I returned home from Iraq before Christmas 2007. The PlayStation 3 had dropped during my time in combat, but became a hard commodity to come by, so I assumed I’d grab one for Christmas. As with any product around the holidays, it became impossible to find, but a few friends had got their hands on one. Call of Duty 4: Modern Warfare had released a few months prior, so everyone was amped to have a new first-person shooter for the holidays.

Throughout most of my life, I’ve enjoyed video games, spending evenings with friends playing 007’s Goldeneye or Halo. When I sat down to play Call of Duty, however, I struggled to play. The game felt real. Too real considering the environment I’d just returned home from. I remember staring at the screen and thinking, “That’s the same EoTech red dot sight I used on my rifle in Iraq. That’s the Beretta 9mm I carried in my drop holster. The rifle even has an AN/PEQ-2 on the side for night vision capabilities like mine did!”

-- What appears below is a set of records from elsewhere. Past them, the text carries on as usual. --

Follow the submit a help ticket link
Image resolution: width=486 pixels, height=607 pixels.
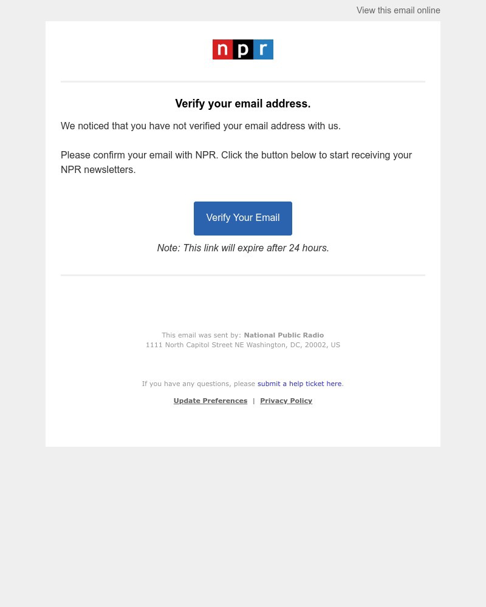click(x=299, y=384)
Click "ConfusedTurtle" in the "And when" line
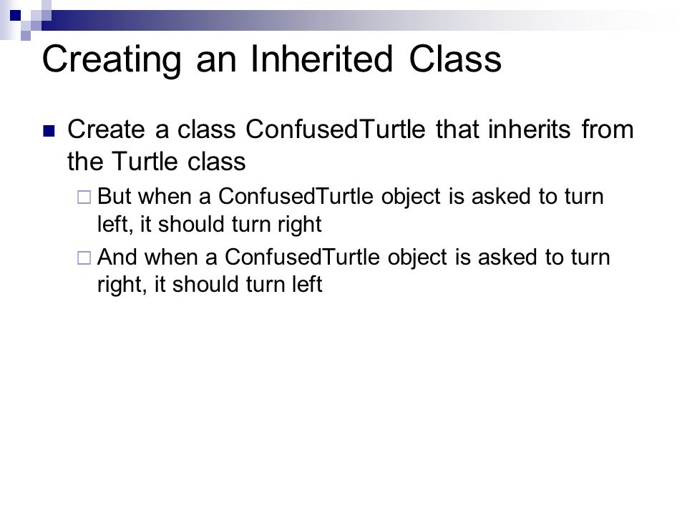This screenshot has height=515, width=687. point(302,257)
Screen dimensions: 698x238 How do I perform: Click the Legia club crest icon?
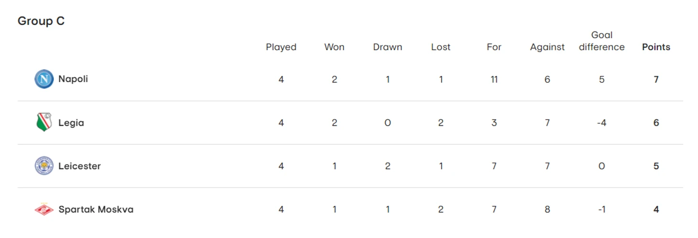click(44, 122)
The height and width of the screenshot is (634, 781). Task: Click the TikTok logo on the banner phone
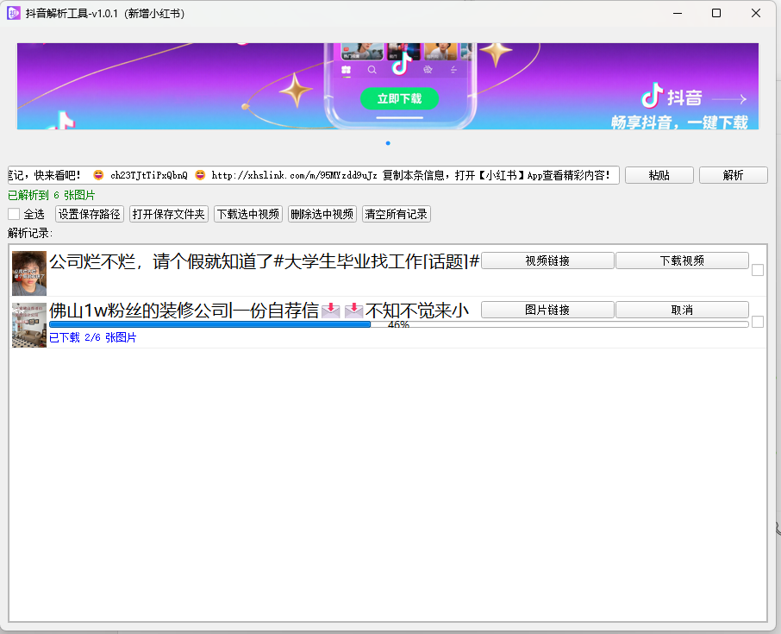pyautogui.click(x=398, y=65)
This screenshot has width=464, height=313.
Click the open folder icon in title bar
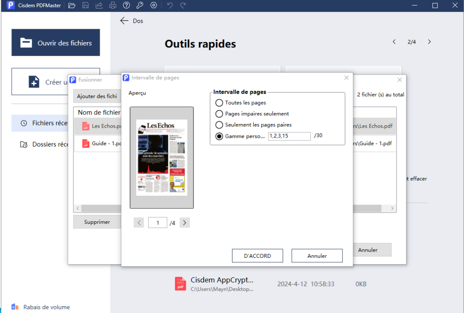pos(72,5)
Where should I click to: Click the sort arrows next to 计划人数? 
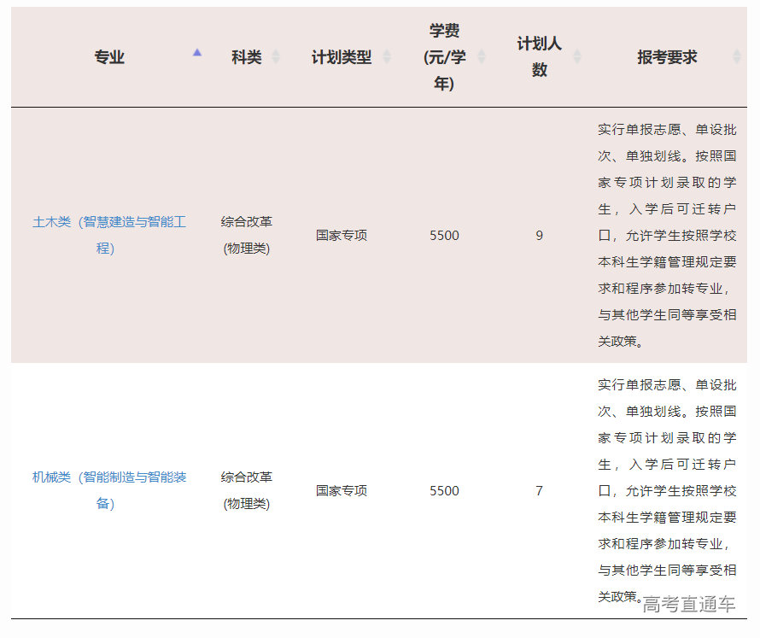[x=577, y=57]
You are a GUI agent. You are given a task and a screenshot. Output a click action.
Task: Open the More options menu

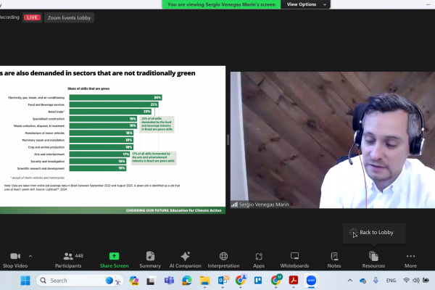[x=411, y=256]
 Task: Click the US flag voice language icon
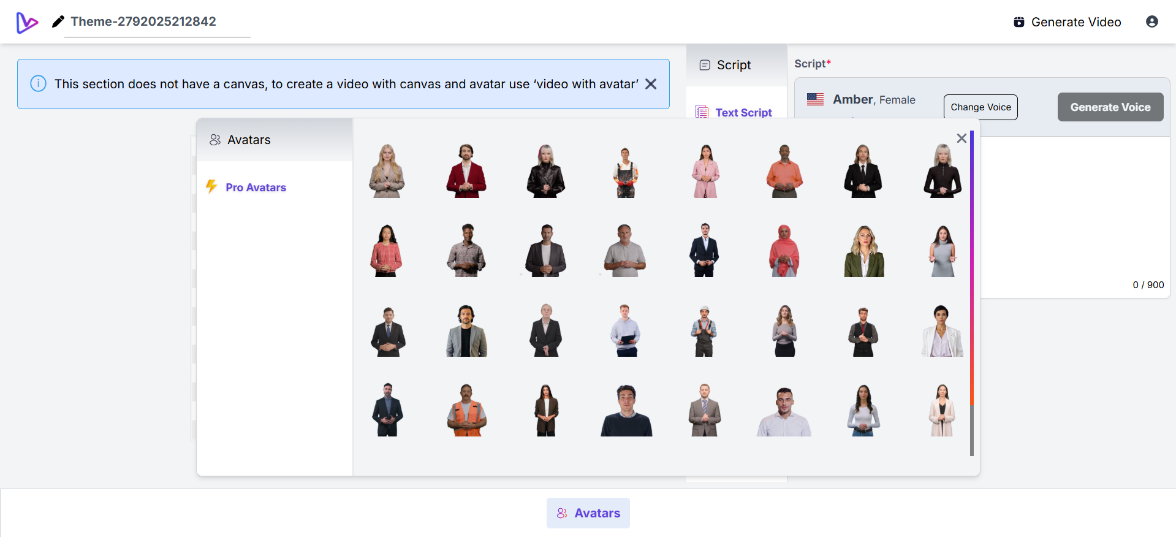pyautogui.click(x=815, y=99)
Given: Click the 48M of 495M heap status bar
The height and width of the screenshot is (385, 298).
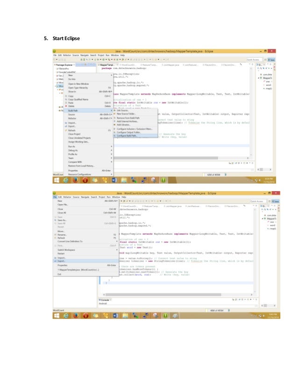Looking at the screenshot, I should (x=217, y=310).
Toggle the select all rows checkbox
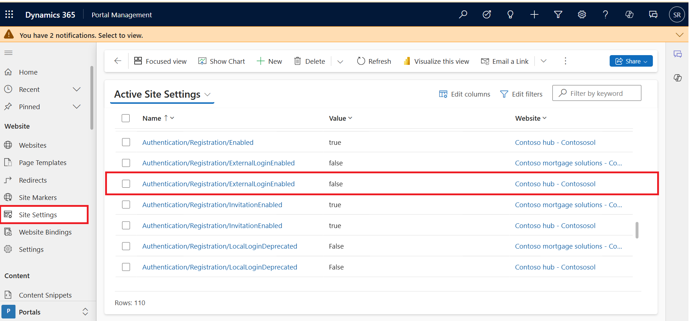 (x=126, y=118)
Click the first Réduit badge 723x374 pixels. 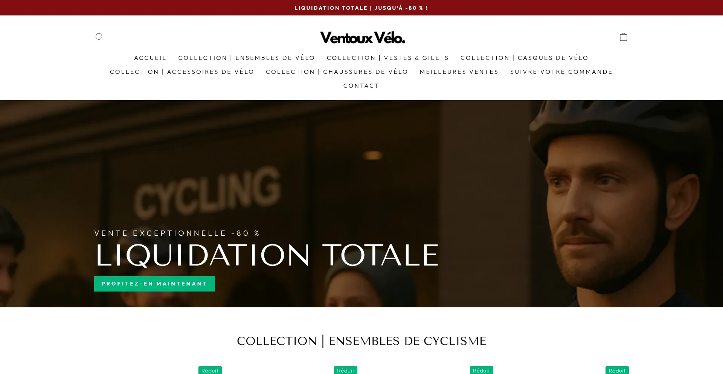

From the gloves the first-person shooter wore to the weapons and uniforms, it got really real, really quick. I set the controller down and stopped playing. People were capitalizing on an experience they knew nothing about and for… fun? Players were upgrading weapons, and as expansion packs emerged, the weapons looked more and more like the ones we used in war. Sniper rifles got tricked out in coyote tan and the environments mimicked the bombed-out buildings of the Middle East.

When your character died, though, there was a respawn often followed by a flurry of expletives. Head shots were coveted, and explosions killed more than one player. War — my wars — had become a commodity to exploit with none of the real life repercussions or devastation.

The more first-person shooters became popular, the more they saturated the market. For the first time in my life, I stopped playing video games.

I was in South Africa when I received word about the mass shooting in Uvalde, Texas that stole the lives of 19 children. A close friend from Iraq had brought me along for a hunting trip out in the African bush. He was just 18 years old…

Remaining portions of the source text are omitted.